[Solved] Nom5 : parse a string containing escaped quotes and delimited by quotes

Hi all,

I'm a newbie to Nom and parsing in general. I'm trying to parse a string delimited by quotes that might contains escaped quotes.

I already take a look at the json example provided in the nom repository but it doesn't suits my needs. If a string contains any white space or punctuation char the parsing fails.

So far I've tried this but it doesn't works either :

use nom::bytes::complete::tag;
use nom::bytes::complete::take_while1;
use nom::sequence::delimited;
use nom::IResult;
use nom::bytes::complete::escaped;
use nom::character::complete::one_of;

fn parse_str(i: &str) ->IResult<&str, &str> {
  escaped(
    take_while1(|c: char| c.is_alphanumeric() || c.is_ascii_punctuation() || c.is_whitespace()),
    '\\',
    one_of(r#""n\"#)
  )(i)
}

fn delimited_str(i: &str) -> IResult<&str, &str> {
    delimited(
        tag("\""),
        parse_str,
        tag("\""),
    )(i)
}

#[cfg(test)]
mod parser_test {
    use super::*;

    #[test]
    fn test_delimited_str() {
      let input = r#""Lorem, ipsum dolor \"sit\" amet!?""#;
      assert_eq!(delimited_str(input), Ok(("", ("Lorem, ipsum dolor \"sit\" amet!?"))));
    }
}

How do I parse a string containing escaped quotes and delimited by quotes with Nom?

Thanks

One thing to decide is if you want the delimiters in the result.
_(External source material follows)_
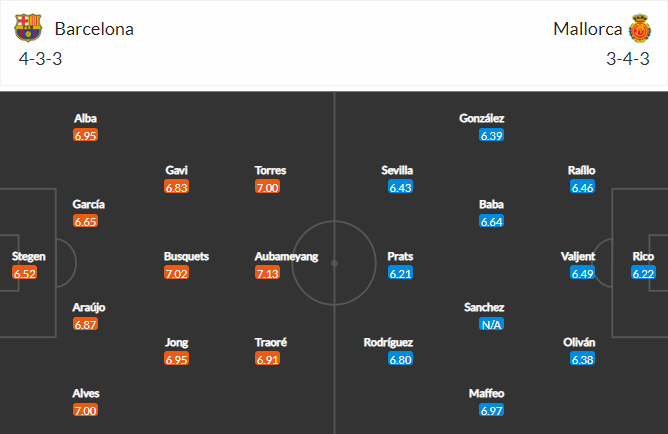The image size is (668, 434).
Task: Select Aubameyang's 7.13 rating badge
Action: [268, 273]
If you want to remove the delimiters, the return type must change because it is not possible to return a reference to the original buffer:

fn quoted_string(buf: &str) -> IResult<&str, String> {
    let qs = preceded(tag("\""), in_quotes);
    terminated(qs, tag("\""))(buf)
}

This function says a quoted string starts with a quote and ends with a quote. Then all the magic is left to the in_quotes function.

fn in_quotes(buf: &str) -> IResult<&str, String> {
    let mut ret = String::new();
    let mut skip_delimiter = false;
    for (i, ch) in buf.char_indices() {
        if ch == '\\' && !skip_delimiter {
            skip_delimiter = true;
        } else if ch == '"' && !skip_delimiter {
            return Ok((&buf[i..], ret));
        } else {
            ret.push(ch);
            skip_delimiter = false;
        }
    }
    Err(nom::Err::Incomplete(nom::Needed::Unknown))
}

Example in playground

This second function loops through the input characters and skips '\'. If two '\' appear together then the skip_delimiter flag is used to make sure the second '\' is in the result.

3 Likes

It's work ! Thanks a lot :+1: